(BWI ➡️ LAX)
My father virtually lived in airports. He flew multiple times per week. He was a platinum level frequent flyer with every airline and my mother could rattle off his frequent flyer numbers as quickly as she could her own social security number. My father was a heavy traveler. He moved with a lot of very heavy bags. He’d always have a hundred dollar bill to hand the skycap along with his ID. Bag fees would disappear and he’d be off.

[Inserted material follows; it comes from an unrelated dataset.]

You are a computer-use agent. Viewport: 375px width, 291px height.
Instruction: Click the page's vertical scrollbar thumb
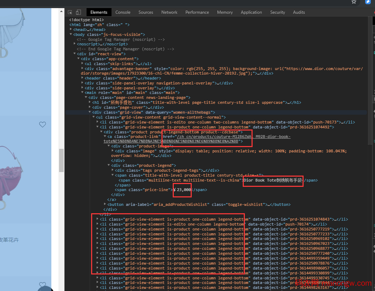coord(61,160)
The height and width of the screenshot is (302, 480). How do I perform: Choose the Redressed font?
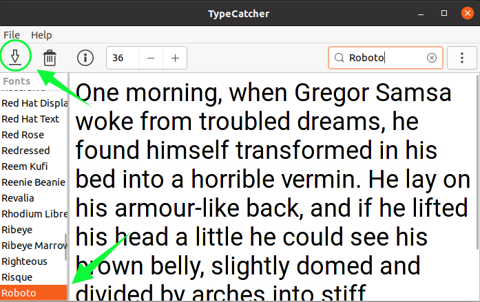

Well that was my plan, but I am not airport royalty. lol I was met with ‘you should hold onto that because these bags are too heavy.’ Our skycap changed gears though and said, ‘bring them all up.’ He began to unzip my luggage and move and shift things around, weight shifting. I was mortified. This was the very thing I’d normally flip over when it was done with folks ahead of me in line. I was now that person. Well the weight shifting worked, all the bags now under 50 pounds. I tipped the kind and very helpful man generously and thanked him. We were off to the gate with four smaller but insanely heavy carry-ons. The carry-ons were where we put our heaviest of possessions. Melissa and I never travel heavy but we needed to get our things out West. At the gate, we hear the flight is fully booked and passengers in the B or C group were asked to check their carry-ons at the gate for free. We gladly unloaded and checked two more of our bags. Now that’s six heavy ass bags all checked for free. While the gate agent checked the additional bags, I inquired about an upgrade. She said for $50 she could upgrade our seats. I said great and she said, ‘just one or both of you?’ By asking, she confirmed my curiosity and allowed me to feel comfortable to request just one knowing I could easily hold Melissa’s seat. Yes, again, that would make me “that guy” doing all the things that would typically elicit an eye roll. But at 6’3” I needed all of the legroom I could get. On Monday, January 29th, Southwest flight 1591 departed BWI at 8:20am EST and was due to land at Los Angeles’ LAX airport at 11:25am PST. The flight was as smooth as glass. We clearly had a significant tailwind at our backs because the captain announced we’d be landing 35 minutes early. Every minute counts on a cross-country flight. Everyone started preparing for a busy day once we landed 🛬. All of the typical pre-landing procedures took place: trash collection, stowed tables, seat-backs returned to the upright position, the series of beeps directing the flight crew to instruct us to make sure the under seat bags and items were fully under the seats and out of the aisles. For a lifetime, I’ve been an uber relaxed flyer. I knew all the stats and as a scientist, statistics were all that truly mattered to me.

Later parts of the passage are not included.